Anita Conti, cette femme incroyable, née à la fin du XIXe siècle et décédée en 1997, première femme océanographe, a traversé le siècle des deux grandes guerres mondiales et de la prise de conscience environnementale. Que dirait-elle si elle vivait encore aujourd'hui ? Elle a côtoyé de grands explorateurs tels que Jacques-Yves Cousteau (et sa femme, si peu souvent mise de l'avant dans les ouvrages consacrés au biologiste), Théodore Monod et d'autres personnalités du monde des arts et de la sciences (Marie Curie, par exemple).
Ultra documentée, Anita Conti est agrémentée de biographies à la fin de l'ouvrage, très complètes, de tous les protagonistes que nous croisons dans le livre.
Les auteurs Catel et Bocquet nous permettent de découvrir une femme très active, tour à tour artiste de la reliure, journaliste, biologiste, photographe, exploratrice. Elle abordera très tôt les sujets environnementaux, peu populaires à l'époque, à l'instar d'une Rachel Carson, aux États-Unis, qui a alerté en 1962, dans son ouvrage Printemps silencieux, contre les pesticides.
Anita Conti lancera l'alerte, elle, à propos des dangers de la surpêche. Ses travaux ont permis de mieux comprendre la biodiversité marine. Elle a également toujours eu une conscience sociale dans tout ce qu'elle entreprenait. Par exemple, le problème de la surpêche, au-delà des conséquences écologiques graves, illustrait pour elle les inégalités sociales : ceux qui pêchaient trop (et rejetaient les "mauvais poissons" à la mer) et ceux qui n'avaient pas assez à manger et souffraient de malnutrition.

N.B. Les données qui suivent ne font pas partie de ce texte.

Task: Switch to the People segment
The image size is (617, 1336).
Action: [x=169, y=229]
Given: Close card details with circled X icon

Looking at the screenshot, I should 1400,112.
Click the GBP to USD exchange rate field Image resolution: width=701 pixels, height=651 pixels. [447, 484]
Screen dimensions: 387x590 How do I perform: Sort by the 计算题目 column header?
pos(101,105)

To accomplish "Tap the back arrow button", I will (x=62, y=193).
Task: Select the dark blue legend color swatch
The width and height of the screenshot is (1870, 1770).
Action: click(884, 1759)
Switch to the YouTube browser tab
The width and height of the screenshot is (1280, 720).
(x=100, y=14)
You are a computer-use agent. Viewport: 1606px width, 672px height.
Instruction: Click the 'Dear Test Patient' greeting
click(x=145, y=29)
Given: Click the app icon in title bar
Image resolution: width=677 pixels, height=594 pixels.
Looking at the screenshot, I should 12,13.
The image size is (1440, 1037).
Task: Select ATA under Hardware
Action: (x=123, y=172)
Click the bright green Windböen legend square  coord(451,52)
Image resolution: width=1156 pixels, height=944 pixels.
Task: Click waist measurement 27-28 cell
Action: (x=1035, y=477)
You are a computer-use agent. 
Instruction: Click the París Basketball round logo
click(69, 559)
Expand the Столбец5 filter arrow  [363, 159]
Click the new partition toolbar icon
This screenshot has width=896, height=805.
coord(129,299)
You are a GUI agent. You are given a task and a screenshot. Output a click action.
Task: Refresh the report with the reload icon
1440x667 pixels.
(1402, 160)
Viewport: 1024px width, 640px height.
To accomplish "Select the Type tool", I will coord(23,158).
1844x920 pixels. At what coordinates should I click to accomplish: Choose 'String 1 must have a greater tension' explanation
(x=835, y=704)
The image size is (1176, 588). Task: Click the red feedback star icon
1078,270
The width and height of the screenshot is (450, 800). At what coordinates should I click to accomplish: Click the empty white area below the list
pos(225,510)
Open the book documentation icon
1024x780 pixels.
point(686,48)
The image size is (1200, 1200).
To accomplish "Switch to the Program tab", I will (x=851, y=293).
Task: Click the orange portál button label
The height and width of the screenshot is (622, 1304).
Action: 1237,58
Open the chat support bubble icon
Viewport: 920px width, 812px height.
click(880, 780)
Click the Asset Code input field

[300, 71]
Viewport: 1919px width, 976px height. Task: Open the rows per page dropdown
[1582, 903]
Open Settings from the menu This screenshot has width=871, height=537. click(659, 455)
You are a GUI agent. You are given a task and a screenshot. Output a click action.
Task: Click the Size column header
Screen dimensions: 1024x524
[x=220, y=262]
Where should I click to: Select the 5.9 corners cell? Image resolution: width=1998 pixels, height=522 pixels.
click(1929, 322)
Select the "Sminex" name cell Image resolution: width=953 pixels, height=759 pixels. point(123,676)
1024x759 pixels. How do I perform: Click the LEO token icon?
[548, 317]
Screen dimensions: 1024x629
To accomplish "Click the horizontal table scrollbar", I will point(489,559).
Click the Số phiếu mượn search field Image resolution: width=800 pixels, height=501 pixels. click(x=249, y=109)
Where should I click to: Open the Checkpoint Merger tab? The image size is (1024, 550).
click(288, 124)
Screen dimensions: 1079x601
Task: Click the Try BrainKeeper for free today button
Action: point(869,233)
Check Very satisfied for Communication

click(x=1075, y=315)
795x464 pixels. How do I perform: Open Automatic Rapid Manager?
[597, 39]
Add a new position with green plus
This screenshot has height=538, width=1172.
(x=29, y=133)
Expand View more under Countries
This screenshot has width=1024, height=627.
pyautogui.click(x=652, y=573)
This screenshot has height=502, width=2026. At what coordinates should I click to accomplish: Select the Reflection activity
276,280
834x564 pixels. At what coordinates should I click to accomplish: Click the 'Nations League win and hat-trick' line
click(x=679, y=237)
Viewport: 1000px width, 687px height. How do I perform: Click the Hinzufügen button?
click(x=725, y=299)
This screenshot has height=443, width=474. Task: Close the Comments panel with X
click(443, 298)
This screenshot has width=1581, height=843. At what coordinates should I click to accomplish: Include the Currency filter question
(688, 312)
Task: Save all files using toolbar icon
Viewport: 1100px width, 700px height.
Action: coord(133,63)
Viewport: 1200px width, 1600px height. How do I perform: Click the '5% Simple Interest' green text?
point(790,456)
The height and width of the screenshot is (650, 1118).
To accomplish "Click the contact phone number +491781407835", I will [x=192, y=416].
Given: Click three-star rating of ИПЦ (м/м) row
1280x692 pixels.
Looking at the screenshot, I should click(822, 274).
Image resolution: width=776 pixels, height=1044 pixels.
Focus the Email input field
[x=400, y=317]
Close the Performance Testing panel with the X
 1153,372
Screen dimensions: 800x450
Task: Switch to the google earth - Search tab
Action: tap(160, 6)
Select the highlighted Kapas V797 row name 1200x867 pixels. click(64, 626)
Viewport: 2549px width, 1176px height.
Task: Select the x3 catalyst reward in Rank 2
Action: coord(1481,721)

Dans leur ouvrage, la vie d'Anita Conti est représentée de façon très réaliste, avec de nombreux détails documentaires. Les dessins en noir et blanc sont très clairs et lisibles. Les éléments choisis de sa vie permettent de voir l'évolution de cette femme, qui s'est imposée dans un monde d'hommes. C'était par exemple totalement nouveau qu'une femme embarque sur un bateau de pêche. L'ouvrage est épais et peut faire peur, mais il se lit très rapidement, tellement c'est passionnant.
Cette biographie fait partie d'une collection éditée chez Casterman, Les clandestines de l'histoire, racontant la vie d'illustres femmes peu valorisées dans les manuels et autres ouvrages officiels. On y retrouve les biographies de Joséphine Baker ou Kiki de Montparnasse, par exemple. Concernant Anita Conti, José-Louis Bocquet (scénariste) l'a rencontrée par hasard alors qu'elle avait 93 ans, quelques années avant sa mort. Par ailleurs, les deux auteurs, un couple dans la vie, habitent à quelques maisons de là où Anita Conti a vécu quelques temps.
Anita Conti, Catel et Bocquet, Casterman édition, 2024, 368 pages.